# Marbury and Telfair Family Story



## Hustle (Dec 17, 2003)

"Telfair, who faced Marbury at the Garden Jan. 9, is now in starting lineup and subject of a new book, "The Jump" in which their two families are depicted as the Hatfields and McCoys. The Telfairs claim the Marburys, who lived in the same Coney Island project, abandoned them financially and spiritually once Stephon made his millions in the NBA." New York Post

"Asked if he was hurt by the book, Marbury said, "No. I know they just don't know better. I don't get mad at ignorance. How could you get mad at someone for not knowing that two plus two is four. I know how they think. Now they're seeing and understanding what it's about. You can't satisfy everyone. It's impossible." The book also details a well-known tale in which Marbury and Telfair went 1-on-1 on the project playgrounds a few years ago before a sizeable crowd. It was a physical battle in which they traded hurtful insults and Telfair schooled his older cousin." New York Post

"Marbury did in fact give Telfair's family money, but Marbury also had his own family to support. He takes responsibility for being his brother's keeper but doesn't feel obligated to be his cousin's keeper. "Forget that I take care of 25 people," Marbury says in the book. "They don't understand that, in regular society in this world, people work for their families. I have a wife, kids, a mother, a father, brothers and sisters, nieces and nephews." New York Daily News

"Marbury believes the Telfairs have changed their tune since Sebastian turned pro. Marbury has a big family and supports his wife, kids, mother, father, brothers, sisters, nieces and nephews. "It's hard because everybody wants something," Marbury said. "We knew they'd do a 360. It's new to them. But we've been going through the last nine years and we know what it's about." Marbury claims his family is unfazed. "We don't, especially against family, hold grudges like that," he said. Marbury says he does counsel Telfair. "I speak to my cousin," Marbury said. "I know he was young and he was being manipulated by someone trying to make money. That's all [author] Ian O'Connor was doing. I totally think he took advantage." New York Post

"The general feeling in Marbury's hometown is that Telfair is more beloved. In fact, Lincoln High School retired Telfair's number two months ago, an honor the school has yet to bestow on Marbury, who had a legendary prep career.
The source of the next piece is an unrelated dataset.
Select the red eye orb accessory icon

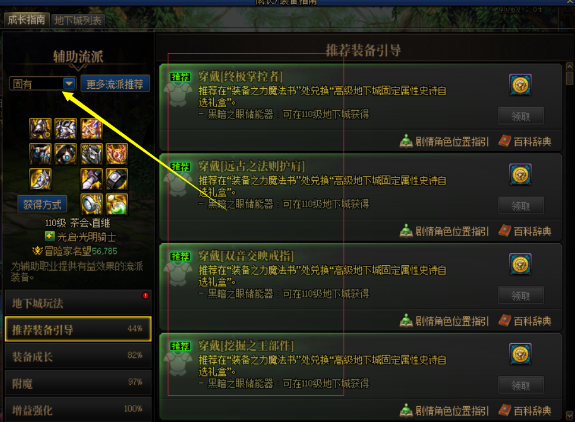(117, 154)
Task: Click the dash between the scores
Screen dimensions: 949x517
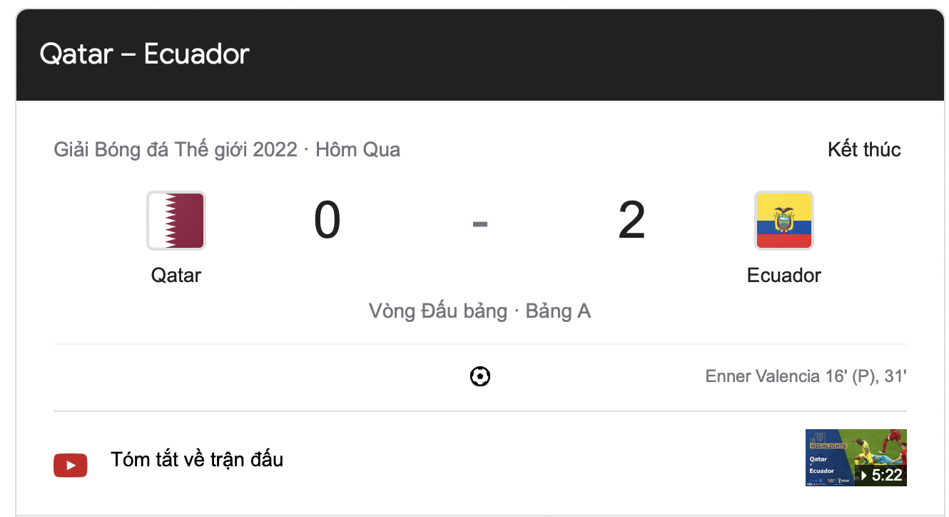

Marbury would never admit being bothered by the obvious slight, even though Marbury's annual tournament in Coney Island raises scholarship money and Marbury donates turkeys and toys to local families each holiday season." New York Daily News


----------



## Kneejoh (Dec 21, 2004)

Interesting....


----------



## remy23 (Aug 15, 2002)

I was under the impression Starbury was really into his basketball and didn't try to get too bogged down in requests. But if he took care of that many people, I stand corrected.


----------



## MarioChalmers (Mar 26, 2004)

This is an example of the media making bad situations worse.


----------



## FreeSpeech101 (Jul 30, 2004)

The Telfairs had no gripe in the first place. Work for your own damn money you lazy focks!


----------



## ballerchick (Feb 22, 2005)

and I thought my family had problems.....


----------



## Spriggan (Mar 23, 2004)

> "They don't understand that, in regular society in this world, people work for their families. I have a wife, kids, a mother, a father, brothers and sisters, nieces and nephews."


Now that's some serious, understated ownage.


----------



## 4-For-Snapper (Jan 1, 2003)

Wow. Talk about another media-fueled controversy. I hate the news in this country.

:sigh:


----------